袴田事件弁護団ホームページ[袴田事件.com]にようこそ。
現在継続中の再審請求審について考察したい方に、最新にして詳細な情報を提供するために開設されたのがこのサイトです。
事件発生から半世紀、未だに決着が着かず、冤罪被害者の神田巌さんはもう83歳。支えるひで子さんとて86歳。
この星霜がやむを得ない流れであるならばまだしも、いたずらに引き伸ばされてきたと言う外ありません。
私たちは、一日も早く再審無罪を勝ち取るべく法廷闘争に臨んでいます。
一人でも多くの国民に、否、世界の人々に、事件とその裁判の実態を、その真実を知っていただきたい。
そして私たちを応援してくださるよう期待するものです。

最高裁での闘いに当たって

袴田事件再審弁護団長 西嶋 勝彦袴田事件再審弁護団長 西嶋 勝彦

袴田事件の裁判は、”無罪判決”が出発点

もともと袴田事件は、再審まで進むまでもなく、通常審で無罪になっているべきだという思いが強くあります。事実、1968年、第一審の静岡地裁で当時の熊本典道主任裁判官は、いったんは無罪判決の下書きをしたためていたのは有名な話です。
証拠は「5点の衣類」と、かつ、それを支える自白しかありません。「5点の衣類」という重要な証拠が出たにもかかわらず、熊本裁判官は無罪の心証を持っていました。このことは非常に大きい意味があり、袴田事件の真実を如実に物語っています。
もっと言えば、「5点の衣類」を除けば取るに足らない証拠ばかり、袴田さんと事件を結びつける証拠になり得ないものばかりです。「5点の衣類」は、発見の時期も内容もおかしいということを熊本さんは、既に一審の段階で見抜いていたのです。再審で問題とされているDNA型鑑定とか、味噌漬け実験だとかを持ち出すまでもなく、「5点の衣類」を捏造された証拠だとして排除さえすれば袴田さんの無実は明白になるのです。
ただ「権力は悪いことはしない」という思いに凝り固まっている裁判官に、どうわかってもらうか。そこが難しく、熊本氏以外の裁判官は、熊本氏の鋭い見解になかなか同意しなかったのだと思います。

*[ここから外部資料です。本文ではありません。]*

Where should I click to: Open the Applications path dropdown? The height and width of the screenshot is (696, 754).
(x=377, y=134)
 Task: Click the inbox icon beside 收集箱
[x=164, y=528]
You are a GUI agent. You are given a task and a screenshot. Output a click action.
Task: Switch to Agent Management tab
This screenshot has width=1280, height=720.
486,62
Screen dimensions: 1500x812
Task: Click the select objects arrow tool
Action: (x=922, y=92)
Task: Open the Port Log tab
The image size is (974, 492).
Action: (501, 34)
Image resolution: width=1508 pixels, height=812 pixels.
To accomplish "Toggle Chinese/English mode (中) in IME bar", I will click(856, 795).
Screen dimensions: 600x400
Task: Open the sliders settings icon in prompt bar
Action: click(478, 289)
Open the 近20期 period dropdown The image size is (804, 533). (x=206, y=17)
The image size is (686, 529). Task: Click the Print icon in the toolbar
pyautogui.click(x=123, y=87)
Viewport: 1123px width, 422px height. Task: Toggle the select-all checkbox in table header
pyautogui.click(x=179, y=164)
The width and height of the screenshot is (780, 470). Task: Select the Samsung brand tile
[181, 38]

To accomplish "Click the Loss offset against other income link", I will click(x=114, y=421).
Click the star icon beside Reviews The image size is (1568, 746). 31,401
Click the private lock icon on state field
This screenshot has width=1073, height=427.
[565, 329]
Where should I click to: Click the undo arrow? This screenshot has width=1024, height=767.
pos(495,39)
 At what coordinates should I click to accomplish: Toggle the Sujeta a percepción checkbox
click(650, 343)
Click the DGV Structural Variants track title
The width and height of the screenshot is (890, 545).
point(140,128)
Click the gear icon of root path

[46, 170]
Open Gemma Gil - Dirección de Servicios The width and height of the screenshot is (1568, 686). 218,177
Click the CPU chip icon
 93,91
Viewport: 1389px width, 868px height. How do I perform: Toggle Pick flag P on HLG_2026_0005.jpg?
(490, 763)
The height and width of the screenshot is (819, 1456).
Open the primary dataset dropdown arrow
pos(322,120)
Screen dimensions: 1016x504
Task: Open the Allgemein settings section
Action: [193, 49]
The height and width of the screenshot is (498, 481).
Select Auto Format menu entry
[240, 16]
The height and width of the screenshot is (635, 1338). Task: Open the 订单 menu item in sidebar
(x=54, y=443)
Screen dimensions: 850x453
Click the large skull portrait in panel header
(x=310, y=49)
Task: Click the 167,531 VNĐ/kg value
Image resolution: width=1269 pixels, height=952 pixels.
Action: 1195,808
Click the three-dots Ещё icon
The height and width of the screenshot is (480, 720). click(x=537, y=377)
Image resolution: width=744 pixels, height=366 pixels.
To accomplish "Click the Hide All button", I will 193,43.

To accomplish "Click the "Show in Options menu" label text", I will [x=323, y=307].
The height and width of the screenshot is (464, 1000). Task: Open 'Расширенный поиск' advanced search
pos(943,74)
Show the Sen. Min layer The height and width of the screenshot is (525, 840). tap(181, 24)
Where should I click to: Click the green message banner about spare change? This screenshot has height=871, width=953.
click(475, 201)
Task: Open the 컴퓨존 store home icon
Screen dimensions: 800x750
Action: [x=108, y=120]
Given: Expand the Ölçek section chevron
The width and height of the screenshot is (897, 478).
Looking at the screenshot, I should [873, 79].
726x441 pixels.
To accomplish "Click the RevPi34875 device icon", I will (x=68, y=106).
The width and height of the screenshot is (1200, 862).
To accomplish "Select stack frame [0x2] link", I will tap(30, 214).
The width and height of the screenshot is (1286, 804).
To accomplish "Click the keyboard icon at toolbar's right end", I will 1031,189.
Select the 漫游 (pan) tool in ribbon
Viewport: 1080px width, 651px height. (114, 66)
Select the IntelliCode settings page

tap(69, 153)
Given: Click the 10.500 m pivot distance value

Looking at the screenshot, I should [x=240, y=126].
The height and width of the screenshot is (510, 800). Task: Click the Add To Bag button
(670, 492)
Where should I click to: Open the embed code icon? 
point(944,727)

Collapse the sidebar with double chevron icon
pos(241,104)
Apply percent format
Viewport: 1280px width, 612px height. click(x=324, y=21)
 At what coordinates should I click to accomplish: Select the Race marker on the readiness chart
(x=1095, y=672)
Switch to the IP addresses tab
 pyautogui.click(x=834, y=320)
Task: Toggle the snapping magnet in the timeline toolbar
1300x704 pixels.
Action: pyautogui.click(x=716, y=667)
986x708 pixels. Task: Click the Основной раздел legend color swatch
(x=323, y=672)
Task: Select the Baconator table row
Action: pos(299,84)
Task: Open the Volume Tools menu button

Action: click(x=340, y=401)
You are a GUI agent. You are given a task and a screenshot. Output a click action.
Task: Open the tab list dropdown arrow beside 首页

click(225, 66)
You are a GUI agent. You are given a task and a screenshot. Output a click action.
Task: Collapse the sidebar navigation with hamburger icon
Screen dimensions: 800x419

裁判官には、えん罪被害者を救済しようという考えが元々ない

検察官は間違って起訴はしないだろう、という考えを、多くの裁判官は抱いています。
たとえば袴田事件の第一次再審で静岡地裁の裁判官は、事実調べを全くしなかったし、検察官に証拠開示の勧告もしなかったのです。ただひたすら確定判決をなぞるだけで、「間違いはない」「もっと確実な新証拠がなければダメだ」という。そんなものは世の中にあるわけがありません。冤罪者を救済しようという考えがもともとない。そういう裁判官が大半じゃないでしょうか。
元裁判官でいま弁護士をされている木谷明さんは、よくこうぼやいています。
「検察官が出してきた証拠をよく検討すれば、裁判官は簡単に有罪判決を書けないはずなのに、本当にみんな簡単に書くんだよな」
裁判官は、人権感覚が優れていることが採用の基準ではなく、官僚として使えるかどうかが重要視される。だから、とんでもない裁判官が出てくると思っています。
検察官もそうですが、途中で誤りに気がついても、改めようとはしません。
大阪地検特捜部が厚労省の村木厚子さんの事件で失敗した際、有識者を集め検察のあり方検討会を立ち上げて、
「検察官は有罪を求めるばかりでなく、引き下がるべきときは引き下がる」
という趣旨のことを言いました。ところが、立派なことを言いながら中身はそうなっていない。取調べの一部の録音・録画、司法取引を導入することでごまかされてしまいました。弁護士会も、可視化すれば冤罪が防げるのではないかと不完全な認識のもとで法制審の議論に同調してしまったのです。

裁判の公開

再審請求審を公開したことがあります。以前、日産サニー事件で手続きを公開した。ただ、司法内部で非常に不興を買いました。そして、検事の不服申し立てを認めた。けしからんことです。それにしても、手続きを公開した一審への反発から、再審開始決定が取り消されたのは許せません。
袴田事件の第二次再審請求審の即時抗告審が、もし公開されマスコミや一般の人が傍聴していたら、あんな決定は出せなかったはずです。いかにも期待を持たせるようにし、最後にどんでん返し。裁判官は内心を隠しつつ、期日を重ねていたというのが実態です。
再審について、検察官の開始決定に対する抗告は許さないことと、どういう審理を裁判所はするべきかという手続き規定だけは設けてもらわないといけません。そうでないと、やりたい放題ができてしまう。監視がないと何事も正しくは進みません。その意味では再審請求審の公開は大事です。
だいたい再審請求審は冤罪者のための手続き。検察官が補充捜査をしたり新しい証拠を作ったりするなどはけしからんことです。それを裁判所が許すことはあってはならない。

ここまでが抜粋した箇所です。